De la misma manera que en la portada del libro es difícil encontrarlos, así me fue difícil encontrarlos en Casa América (www.americat.net). Nicolás Buenaventura, Ignasi Potrony, Pep Bruno, y la silla vacía de Inma Grau. Tres personas dividiéndose, multiplicándose, sumándose, restándose, contándose para contarnos la historia del parto de Palabra de Cuentero*, un libro más que un libro.

Anteayer por la tarde iba camino de la presentación imaginando qué podría decir yo sobre él. Lo volví a hojear, repasé algunas páginas con dobleces, releí apuntes al borde de los párrafos. “De nuevo he caído en esa forma de leer, tan poco analítica, tan desmemoriada”, pensé. “Si me preguntan de qué trata el libro, no sabré decirlo. Pero ¡cómo lo he gozado!” Me puse a rememorar sensaciones, pensamientos suscitados por la lectura, situaciones vividas mientras sucedía esa lectura, y me di cuenta de que eso, precisamente eso, era lo importante para mí: lo que el libro despertaba, lo que hacía.

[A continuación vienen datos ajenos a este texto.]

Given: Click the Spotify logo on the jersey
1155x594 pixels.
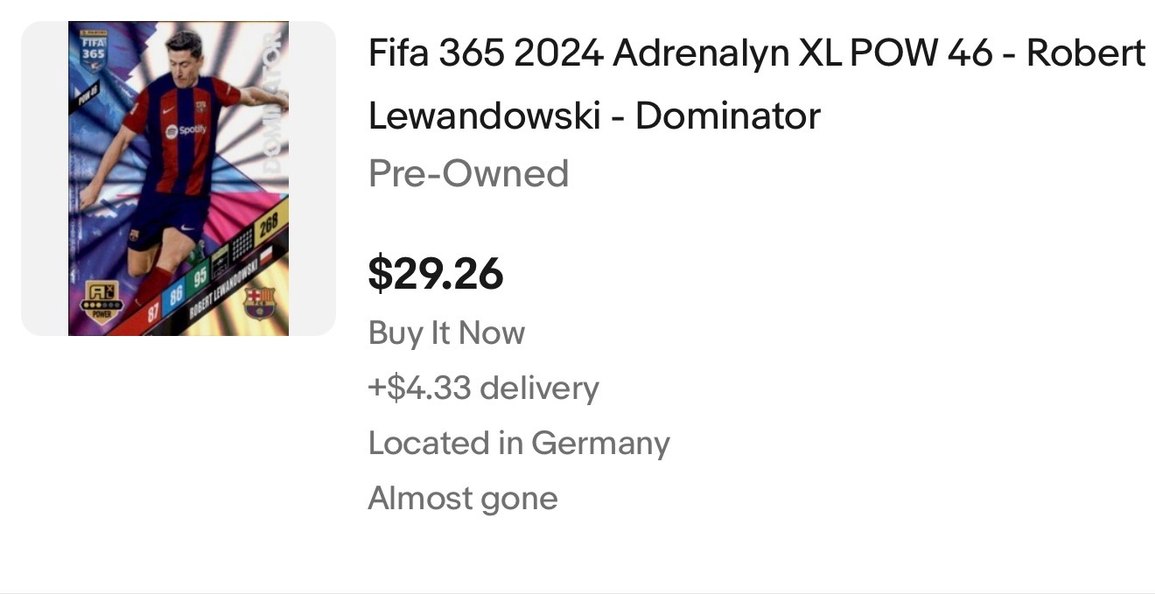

Desde el día que me lo regalaron, ha sido habitante de mi bolso junto al cacao para los labios o al monedero, viajero del metro, compañero de la mesita de noche. He hablado con él, le he llevado la contraria, he discutido, he masticado sus dudas, sus talveces, sus nosés y sus preguntas, he repetido algunas de sus palabras deseando que fueran mías, lo he garabateado (tanto como él a mí).

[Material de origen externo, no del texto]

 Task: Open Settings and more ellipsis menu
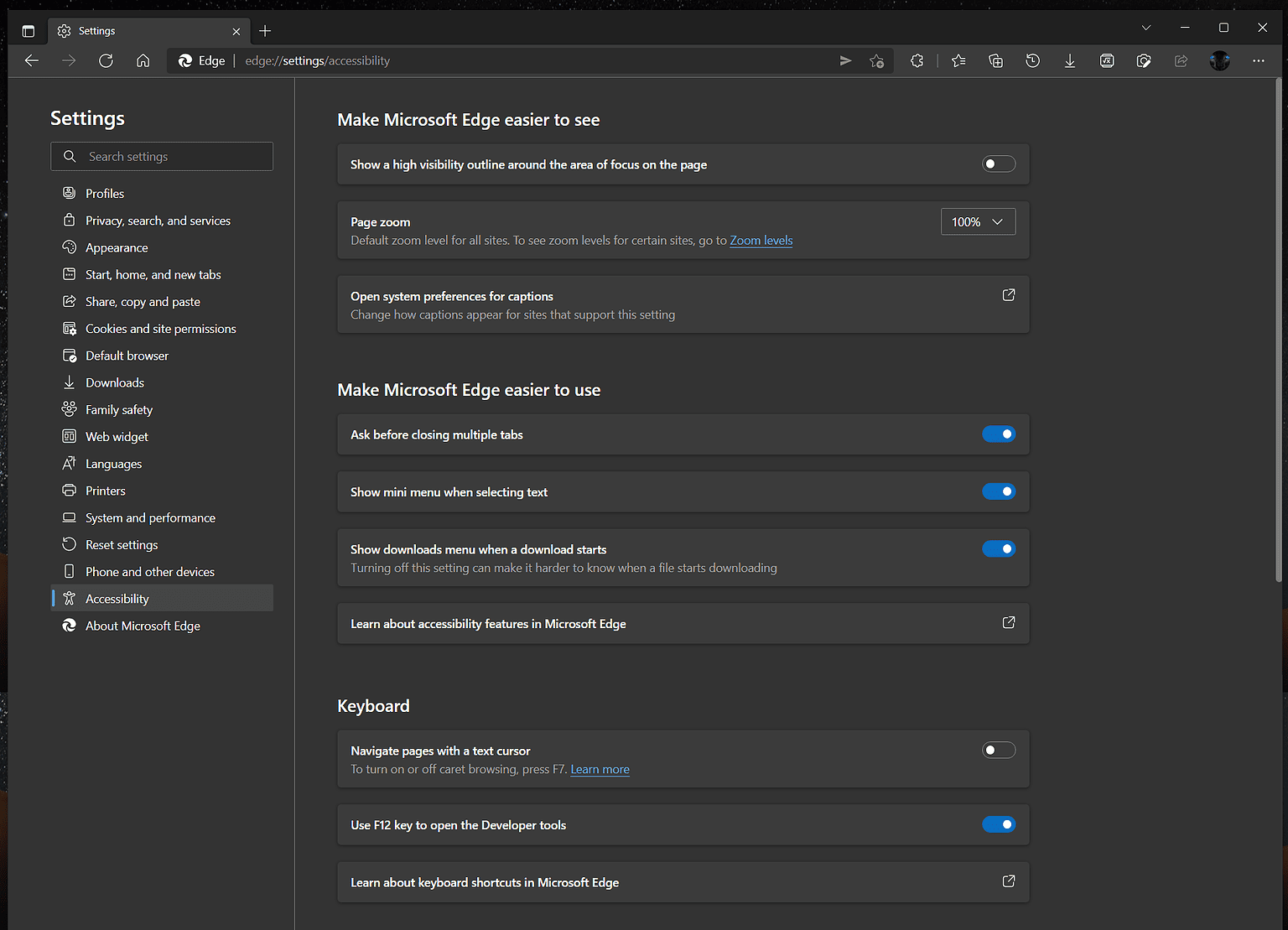pos(1258,60)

Y, cuando estaba a punto de finalizar el acto, que más que una presentación merecería llamarse bautizo, por aquello del ritual, sentí vergüenza de llevar mi libro toqueteado, usado a que me lo dedicaran. Pero lo hice. ¡¡¡Hoy tengo preguntas y enigmas hasta en las dedicatorias!!!

Gracias a los tres… ¿Tres?, ¿cuatro?, ¿cinco?

 

*Libro perteneciente a la colección En Teoría, de la editorial Palabras del Candil (www.palabrasdelcandil.com) – Libros y cuentos de narradores orales.